[Opening Quoted passage section]

Oldest vines thrive here

Oldest vines thrive here

Deisen Autumn Song Grenache

They produce Grenache wines of complexity

The Grenache varietal is thought to have originated in Spain, where the hot dry climate is ideal.

PARADOXICAL it may be but, despite Australia being a “New World” wine producer, we are also home to some of the oldest Grenache vines in the world!

While European vineyards suffered at the hands of the sap-sucking Phylloxera louse, wiping out their rootstock and vineyards in the late 1800s, the tyranny of distance safeguarded Australian viticulturists from the same fate. As a result, winemakers like Barossarian Marco Cirillo can boast that, at Cirillo, they possibly have the oldest and longest-producing grenache vines on the planet.

It could be plain Steven Bradbury style luck, but there is no doubt that old vines, like the Cirillo grenache planted in around 1848, produce Grenache wines of complexity, boldness of fruit and a sweet, lingering finale.

[Closing Quoted passage section]

*What you have to do:*
Reproduce word for word the stretch of the passage on old Grenache vines from "While European vineyards" through "on the planet.".

[Opening Listed entries section]

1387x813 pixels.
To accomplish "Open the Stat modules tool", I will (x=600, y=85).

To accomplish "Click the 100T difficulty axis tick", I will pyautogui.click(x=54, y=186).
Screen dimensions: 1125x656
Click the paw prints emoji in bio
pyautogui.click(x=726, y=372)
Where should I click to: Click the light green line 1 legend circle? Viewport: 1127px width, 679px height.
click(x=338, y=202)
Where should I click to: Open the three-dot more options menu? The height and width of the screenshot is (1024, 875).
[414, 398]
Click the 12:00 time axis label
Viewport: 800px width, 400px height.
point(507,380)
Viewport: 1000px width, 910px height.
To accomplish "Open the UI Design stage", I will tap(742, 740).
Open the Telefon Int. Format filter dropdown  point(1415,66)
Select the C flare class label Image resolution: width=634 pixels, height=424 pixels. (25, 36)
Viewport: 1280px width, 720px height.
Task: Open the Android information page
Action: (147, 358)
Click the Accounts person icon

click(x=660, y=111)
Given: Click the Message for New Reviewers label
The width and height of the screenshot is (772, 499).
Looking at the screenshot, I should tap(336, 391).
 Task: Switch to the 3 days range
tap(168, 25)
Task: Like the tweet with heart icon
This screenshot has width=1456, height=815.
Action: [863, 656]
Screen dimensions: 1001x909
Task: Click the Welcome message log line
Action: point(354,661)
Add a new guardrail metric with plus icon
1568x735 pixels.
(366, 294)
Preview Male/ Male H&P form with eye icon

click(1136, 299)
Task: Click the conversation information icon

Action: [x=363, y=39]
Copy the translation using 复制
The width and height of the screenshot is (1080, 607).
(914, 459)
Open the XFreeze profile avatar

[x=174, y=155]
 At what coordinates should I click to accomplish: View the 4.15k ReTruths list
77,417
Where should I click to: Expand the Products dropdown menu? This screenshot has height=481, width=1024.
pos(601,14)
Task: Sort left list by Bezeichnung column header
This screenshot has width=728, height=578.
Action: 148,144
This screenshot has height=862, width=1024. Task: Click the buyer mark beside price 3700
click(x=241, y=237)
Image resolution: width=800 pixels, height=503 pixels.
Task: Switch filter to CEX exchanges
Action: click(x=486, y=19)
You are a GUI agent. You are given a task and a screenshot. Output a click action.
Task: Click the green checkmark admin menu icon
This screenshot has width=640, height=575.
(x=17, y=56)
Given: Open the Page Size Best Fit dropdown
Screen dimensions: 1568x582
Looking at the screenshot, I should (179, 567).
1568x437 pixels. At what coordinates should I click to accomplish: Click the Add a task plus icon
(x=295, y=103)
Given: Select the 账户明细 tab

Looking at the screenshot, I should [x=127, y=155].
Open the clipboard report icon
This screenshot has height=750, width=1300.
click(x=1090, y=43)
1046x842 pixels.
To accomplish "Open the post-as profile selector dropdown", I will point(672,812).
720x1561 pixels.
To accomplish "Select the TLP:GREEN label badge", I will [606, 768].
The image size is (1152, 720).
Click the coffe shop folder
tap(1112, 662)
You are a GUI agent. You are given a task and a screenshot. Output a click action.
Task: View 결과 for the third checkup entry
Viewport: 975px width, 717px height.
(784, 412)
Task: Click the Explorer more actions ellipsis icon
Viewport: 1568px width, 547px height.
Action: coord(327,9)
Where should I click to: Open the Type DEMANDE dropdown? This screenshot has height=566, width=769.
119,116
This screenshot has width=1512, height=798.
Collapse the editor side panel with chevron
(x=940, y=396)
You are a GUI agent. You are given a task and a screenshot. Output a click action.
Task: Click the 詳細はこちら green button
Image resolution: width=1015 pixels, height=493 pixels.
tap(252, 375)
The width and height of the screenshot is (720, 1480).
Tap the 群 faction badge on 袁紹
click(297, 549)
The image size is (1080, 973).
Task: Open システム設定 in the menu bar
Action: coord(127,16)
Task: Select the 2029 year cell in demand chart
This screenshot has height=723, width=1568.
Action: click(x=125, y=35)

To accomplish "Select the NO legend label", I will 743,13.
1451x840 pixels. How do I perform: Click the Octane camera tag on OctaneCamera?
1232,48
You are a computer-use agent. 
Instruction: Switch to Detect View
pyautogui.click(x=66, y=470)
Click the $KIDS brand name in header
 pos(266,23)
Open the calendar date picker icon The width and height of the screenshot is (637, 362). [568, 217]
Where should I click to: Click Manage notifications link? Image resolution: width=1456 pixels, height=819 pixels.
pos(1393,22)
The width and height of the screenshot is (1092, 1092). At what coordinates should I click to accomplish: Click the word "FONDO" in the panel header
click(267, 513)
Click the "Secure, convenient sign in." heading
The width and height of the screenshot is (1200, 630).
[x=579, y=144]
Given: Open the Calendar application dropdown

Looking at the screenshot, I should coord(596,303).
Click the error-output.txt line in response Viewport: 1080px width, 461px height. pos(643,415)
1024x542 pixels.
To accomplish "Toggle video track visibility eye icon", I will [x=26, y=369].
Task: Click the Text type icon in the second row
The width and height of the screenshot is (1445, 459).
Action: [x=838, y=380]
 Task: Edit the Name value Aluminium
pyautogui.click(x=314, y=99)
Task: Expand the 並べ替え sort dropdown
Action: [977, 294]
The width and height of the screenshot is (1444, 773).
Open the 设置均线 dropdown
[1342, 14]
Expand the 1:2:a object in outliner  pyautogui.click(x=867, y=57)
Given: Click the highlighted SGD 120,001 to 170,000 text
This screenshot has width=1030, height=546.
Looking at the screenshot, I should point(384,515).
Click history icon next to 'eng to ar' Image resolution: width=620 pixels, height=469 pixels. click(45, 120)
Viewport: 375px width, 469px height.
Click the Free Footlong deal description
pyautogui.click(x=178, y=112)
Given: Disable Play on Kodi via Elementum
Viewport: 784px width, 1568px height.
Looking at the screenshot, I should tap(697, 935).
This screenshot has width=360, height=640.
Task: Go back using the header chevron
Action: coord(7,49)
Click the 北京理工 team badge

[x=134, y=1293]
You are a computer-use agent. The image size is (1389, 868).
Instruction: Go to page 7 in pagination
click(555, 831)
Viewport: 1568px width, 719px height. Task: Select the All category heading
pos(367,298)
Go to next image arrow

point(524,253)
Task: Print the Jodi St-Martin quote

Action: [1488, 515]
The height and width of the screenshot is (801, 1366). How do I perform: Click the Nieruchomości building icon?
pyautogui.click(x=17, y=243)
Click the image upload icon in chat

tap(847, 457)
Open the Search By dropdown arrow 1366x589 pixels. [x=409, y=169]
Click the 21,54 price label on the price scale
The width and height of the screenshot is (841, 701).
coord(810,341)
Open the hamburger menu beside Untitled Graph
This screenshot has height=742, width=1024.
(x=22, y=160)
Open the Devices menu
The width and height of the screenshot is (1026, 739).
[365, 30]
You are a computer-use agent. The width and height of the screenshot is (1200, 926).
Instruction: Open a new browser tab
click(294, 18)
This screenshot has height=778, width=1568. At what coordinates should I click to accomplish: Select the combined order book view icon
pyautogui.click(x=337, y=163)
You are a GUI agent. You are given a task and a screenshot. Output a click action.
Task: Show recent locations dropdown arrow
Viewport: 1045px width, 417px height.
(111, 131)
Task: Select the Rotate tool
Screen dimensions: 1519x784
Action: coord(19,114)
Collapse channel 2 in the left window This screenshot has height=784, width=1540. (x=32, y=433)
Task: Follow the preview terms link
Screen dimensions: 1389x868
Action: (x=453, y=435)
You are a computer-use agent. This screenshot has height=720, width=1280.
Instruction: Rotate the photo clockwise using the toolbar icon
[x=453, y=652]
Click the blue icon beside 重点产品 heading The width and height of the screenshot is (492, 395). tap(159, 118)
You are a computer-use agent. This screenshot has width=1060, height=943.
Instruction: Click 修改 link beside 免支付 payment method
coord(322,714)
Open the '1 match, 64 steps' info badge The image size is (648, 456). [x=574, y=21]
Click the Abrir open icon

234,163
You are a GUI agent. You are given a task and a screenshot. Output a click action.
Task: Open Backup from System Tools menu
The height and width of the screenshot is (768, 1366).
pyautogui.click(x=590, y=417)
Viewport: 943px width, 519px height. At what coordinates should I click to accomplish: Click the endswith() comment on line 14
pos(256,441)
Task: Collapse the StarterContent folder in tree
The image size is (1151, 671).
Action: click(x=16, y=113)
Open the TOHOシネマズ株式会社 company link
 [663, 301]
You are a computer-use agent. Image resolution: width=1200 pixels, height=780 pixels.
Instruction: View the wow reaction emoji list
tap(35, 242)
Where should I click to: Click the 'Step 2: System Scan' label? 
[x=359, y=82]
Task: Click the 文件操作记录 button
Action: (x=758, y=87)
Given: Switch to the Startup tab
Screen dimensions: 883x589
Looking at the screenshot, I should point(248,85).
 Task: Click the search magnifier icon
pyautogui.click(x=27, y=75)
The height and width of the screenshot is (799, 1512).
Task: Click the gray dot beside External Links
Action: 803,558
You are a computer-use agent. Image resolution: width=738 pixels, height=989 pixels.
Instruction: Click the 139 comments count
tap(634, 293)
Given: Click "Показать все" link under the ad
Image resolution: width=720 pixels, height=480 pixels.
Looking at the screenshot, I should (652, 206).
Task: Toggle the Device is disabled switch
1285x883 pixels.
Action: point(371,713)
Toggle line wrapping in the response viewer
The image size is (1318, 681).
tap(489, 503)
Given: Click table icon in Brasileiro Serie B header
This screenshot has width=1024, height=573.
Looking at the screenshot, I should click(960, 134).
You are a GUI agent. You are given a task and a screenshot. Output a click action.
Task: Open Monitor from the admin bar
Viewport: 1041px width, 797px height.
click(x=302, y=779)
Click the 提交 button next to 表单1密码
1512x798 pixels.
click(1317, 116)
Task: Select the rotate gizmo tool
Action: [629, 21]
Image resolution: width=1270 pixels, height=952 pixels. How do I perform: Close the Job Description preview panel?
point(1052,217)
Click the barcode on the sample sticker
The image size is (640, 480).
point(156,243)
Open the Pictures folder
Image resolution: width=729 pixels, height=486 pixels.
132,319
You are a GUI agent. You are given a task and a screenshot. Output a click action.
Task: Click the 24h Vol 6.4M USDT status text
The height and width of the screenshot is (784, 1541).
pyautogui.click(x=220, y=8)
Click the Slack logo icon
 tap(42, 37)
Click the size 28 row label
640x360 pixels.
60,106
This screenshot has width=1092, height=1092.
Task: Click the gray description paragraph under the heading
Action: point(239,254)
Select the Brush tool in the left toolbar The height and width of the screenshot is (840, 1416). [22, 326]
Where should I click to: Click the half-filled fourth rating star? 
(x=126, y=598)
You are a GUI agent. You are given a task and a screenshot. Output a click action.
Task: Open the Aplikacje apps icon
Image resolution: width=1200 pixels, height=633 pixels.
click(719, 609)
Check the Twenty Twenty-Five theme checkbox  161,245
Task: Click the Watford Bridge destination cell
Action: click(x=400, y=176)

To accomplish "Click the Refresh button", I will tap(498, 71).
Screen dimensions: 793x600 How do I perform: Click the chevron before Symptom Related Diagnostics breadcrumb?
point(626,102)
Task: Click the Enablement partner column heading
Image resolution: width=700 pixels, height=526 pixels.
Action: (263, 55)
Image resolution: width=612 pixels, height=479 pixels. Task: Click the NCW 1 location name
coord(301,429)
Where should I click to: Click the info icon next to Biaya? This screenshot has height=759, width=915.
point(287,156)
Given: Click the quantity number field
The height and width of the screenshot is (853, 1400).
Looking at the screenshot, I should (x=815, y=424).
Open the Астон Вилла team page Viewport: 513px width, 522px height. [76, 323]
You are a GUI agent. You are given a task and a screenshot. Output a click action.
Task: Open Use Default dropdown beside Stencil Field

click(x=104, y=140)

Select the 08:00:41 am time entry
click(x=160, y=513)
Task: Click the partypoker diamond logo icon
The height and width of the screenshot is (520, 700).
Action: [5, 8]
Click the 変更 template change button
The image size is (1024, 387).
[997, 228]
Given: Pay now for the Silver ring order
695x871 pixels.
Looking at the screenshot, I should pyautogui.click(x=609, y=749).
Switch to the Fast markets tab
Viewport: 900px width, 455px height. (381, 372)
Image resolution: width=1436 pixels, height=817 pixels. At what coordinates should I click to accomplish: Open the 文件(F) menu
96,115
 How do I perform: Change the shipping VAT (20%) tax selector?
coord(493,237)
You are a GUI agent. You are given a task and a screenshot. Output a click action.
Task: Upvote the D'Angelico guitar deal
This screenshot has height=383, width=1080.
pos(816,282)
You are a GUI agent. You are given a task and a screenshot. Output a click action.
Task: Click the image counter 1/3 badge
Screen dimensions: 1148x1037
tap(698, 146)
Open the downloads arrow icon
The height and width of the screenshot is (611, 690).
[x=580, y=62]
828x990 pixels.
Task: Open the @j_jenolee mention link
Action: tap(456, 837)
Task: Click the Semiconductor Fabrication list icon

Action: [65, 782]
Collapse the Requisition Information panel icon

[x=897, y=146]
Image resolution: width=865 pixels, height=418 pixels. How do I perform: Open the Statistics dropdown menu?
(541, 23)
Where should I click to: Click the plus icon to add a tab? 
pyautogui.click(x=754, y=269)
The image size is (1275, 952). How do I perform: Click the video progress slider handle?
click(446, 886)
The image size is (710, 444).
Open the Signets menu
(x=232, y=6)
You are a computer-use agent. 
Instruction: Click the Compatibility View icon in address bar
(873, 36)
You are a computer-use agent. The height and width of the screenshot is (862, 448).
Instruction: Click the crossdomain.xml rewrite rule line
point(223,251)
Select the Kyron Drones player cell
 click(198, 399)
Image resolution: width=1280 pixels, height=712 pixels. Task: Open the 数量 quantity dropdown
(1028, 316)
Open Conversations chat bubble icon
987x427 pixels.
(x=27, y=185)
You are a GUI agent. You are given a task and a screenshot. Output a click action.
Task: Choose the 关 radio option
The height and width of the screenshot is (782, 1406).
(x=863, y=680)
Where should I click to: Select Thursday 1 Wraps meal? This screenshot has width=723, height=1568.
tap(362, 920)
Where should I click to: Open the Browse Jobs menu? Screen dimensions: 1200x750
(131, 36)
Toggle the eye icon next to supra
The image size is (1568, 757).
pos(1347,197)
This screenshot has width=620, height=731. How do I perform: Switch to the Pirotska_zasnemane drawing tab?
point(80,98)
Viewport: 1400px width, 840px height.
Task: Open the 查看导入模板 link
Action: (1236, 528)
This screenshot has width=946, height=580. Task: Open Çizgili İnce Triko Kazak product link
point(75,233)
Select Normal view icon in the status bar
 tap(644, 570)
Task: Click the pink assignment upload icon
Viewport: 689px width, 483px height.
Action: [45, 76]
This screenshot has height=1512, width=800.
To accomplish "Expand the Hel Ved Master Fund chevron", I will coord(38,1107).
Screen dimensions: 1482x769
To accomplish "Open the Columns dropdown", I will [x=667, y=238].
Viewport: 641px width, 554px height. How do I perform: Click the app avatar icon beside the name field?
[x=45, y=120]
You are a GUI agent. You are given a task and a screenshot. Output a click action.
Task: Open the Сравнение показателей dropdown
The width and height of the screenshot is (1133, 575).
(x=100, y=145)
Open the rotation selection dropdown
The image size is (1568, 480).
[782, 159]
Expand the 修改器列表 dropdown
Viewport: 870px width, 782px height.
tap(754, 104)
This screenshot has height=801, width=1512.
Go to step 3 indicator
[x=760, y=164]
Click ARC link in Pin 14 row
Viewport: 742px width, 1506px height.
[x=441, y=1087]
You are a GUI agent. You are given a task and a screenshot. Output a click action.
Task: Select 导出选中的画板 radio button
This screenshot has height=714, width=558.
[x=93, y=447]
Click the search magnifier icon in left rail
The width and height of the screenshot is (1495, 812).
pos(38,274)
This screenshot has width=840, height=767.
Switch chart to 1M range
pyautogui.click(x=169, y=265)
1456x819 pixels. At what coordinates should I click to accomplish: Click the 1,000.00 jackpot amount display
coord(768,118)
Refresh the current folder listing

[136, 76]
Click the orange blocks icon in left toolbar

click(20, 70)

[Closing Listed entries section]

*Response below:*
While European vineyards suffered at the hands of the sap-sucking Phylloxera louse, wiping out their rootstock and vineyards in the late 1800s, the tyranny of distance safeguarded Australian viticulturists from the same fate. As a result, winemakers like Barossarian Marco Cirillo can boast that, at Cirillo, they possibly have the oldest and longest-producing grenache vines on the planet.